§ Exercise: Rewrite the lines below, swapping each "Instruction" for "Goal" and keeping everything else the same.

Records for finding displayed items:
◆ ◆ ◆ ◆

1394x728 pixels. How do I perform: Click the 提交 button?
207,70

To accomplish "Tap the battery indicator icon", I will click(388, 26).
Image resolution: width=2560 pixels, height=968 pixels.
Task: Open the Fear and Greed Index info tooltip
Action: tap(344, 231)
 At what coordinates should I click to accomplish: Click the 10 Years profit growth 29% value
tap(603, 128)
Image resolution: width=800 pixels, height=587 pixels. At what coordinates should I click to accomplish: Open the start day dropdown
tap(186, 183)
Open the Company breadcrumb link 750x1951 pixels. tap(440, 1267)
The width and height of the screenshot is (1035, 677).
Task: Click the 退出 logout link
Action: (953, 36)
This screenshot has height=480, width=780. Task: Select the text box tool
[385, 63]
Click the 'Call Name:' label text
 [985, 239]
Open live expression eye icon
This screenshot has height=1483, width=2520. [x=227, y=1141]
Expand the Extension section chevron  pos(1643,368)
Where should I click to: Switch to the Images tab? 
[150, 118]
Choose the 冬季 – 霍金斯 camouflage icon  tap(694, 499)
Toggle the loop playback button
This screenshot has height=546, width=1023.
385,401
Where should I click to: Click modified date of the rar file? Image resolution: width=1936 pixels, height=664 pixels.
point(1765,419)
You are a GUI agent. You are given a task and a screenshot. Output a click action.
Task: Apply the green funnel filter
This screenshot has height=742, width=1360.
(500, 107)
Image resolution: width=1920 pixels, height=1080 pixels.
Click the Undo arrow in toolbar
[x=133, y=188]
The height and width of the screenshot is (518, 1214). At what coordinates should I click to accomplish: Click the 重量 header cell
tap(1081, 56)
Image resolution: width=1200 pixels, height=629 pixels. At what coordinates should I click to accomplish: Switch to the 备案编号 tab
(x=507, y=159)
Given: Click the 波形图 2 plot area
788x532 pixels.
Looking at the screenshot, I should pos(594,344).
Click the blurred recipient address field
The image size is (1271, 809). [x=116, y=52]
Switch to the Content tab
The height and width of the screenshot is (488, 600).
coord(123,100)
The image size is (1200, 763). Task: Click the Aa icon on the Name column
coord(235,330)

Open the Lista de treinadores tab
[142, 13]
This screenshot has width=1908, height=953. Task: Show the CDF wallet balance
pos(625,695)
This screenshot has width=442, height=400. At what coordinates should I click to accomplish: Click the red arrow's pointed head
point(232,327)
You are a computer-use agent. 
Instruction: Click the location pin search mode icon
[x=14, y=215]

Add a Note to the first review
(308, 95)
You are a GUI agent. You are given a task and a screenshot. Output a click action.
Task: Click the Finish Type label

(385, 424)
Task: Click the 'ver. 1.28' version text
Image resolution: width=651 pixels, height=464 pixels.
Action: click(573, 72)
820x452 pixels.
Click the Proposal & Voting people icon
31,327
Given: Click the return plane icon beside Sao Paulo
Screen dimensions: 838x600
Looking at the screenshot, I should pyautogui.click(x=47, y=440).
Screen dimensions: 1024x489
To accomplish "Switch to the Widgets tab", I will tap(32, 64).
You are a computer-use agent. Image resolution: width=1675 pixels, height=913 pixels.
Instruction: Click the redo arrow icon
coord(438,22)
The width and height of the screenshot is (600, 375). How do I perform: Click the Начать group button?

◆ ◆ ◆ ◆

§ Reply to the exercise:
1394x728 pixels. How do I perform: Click the 提交 button?
207,70

To accomplish "Tap the battery indicator icon", I will click(388, 26).
Image resolution: width=2560 pixels, height=968 pixels.
Task: Open the Fear and Greed Index info tooltip
Action: tap(344, 231)
 At what coordinates should I click to accomplish: Click the 10 Years profit growth 29% value
tap(603, 128)
Image resolution: width=800 pixels, height=587 pixels. At what coordinates should I click to accomplish: Open the start day dropdown
tap(186, 183)
Open the Company breadcrumb link 750x1951 pixels. tap(440, 1267)
The width and height of the screenshot is (1035, 677).
Task: Click the 退出 logout link
Action: (953, 36)
This screenshot has height=480, width=780. Task: Select the text box tool
[385, 63]
Click the 'Call Name:' label text
 [985, 239]
Open live expression eye icon
This screenshot has height=1483, width=2520. [x=227, y=1141]
Expand the Extension section chevron  pos(1643,368)
Where should I click to: Switch to the Images tab? 
[150, 118]
Choose the 冬季 – 霍金斯 camouflage icon  tap(694, 499)
Toggle the loop playback button
This screenshot has height=546, width=1023.
385,401
Where should I click to: Click modified date of the rar file? Image resolution: width=1936 pixels, height=664 pixels.
point(1765,419)
You are a GUI agent. You are given a task and a screenshot. Output a click action.
Task: Apply the green funnel filter
This screenshot has height=742, width=1360.
(500, 107)
Image resolution: width=1920 pixels, height=1080 pixels.
Click the Undo arrow in toolbar
[x=133, y=188]
The height and width of the screenshot is (518, 1214). At what coordinates should I click to accomplish: Click the 重量 header cell
tap(1081, 56)
Image resolution: width=1200 pixels, height=629 pixels. At what coordinates should I click to accomplish: Switch to the 备案编号 tab
(x=507, y=159)
Given: Click the 波形图 2 plot area
788x532 pixels.
Looking at the screenshot, I should pos(594,344).
Click the blurred recipient address field
The image size is (1271, 809). [x=116, y=52]
Switch to the Content tab
The height and width of the screenshot is (488, 600).
coord(123,100)
The image size is (1200, 763). Task: Click the Aa icon on the Name column
coord(235,330)

Open the Lista de treinadores tab
[142, 13]
This screenshot has width=1908, height=953. Task: Show the CDF wallet balance
pos(625,695)
This screenshot has width=442, height=400. At what coordinates should I click to accomplish: Click the red arrow's pointed head
point(232,327)
You are a computer-use agent. 
Goal: Click the location pin search mode icon
[x=14, y=215]

Add a Note to the first review
(308, 95)
You are a GUI agent. You are given a task and a screenshot. Output a click action.
Task: Click the Finish Type label

(385, 424)
Task: Click the 'ver. 1.28' version text
Image resolution: width=651 pixels, height=464 pixels.
Action: click(573, 72)
820x452 pixels.
Click the Proposal & Voting people icon
31,327
Given: Click the return plane icon beside Sao Paulo
Screen dimensions: 838x600
Looking at the screenshot, I should pyautogui.click(x=47, y=440).
Screen dimensions: 1024x489
To accomplish "Switch to the Widgets tab", I will tap(32, 64).
You are a computer-use agent. Image resolution: width=1675 pixels, height=913 pixels.
Goal: Click the redo arrow icon
coord(438,22)
The width and height of the screenshot is (600, 375). How do I perform: Click the Начать group button?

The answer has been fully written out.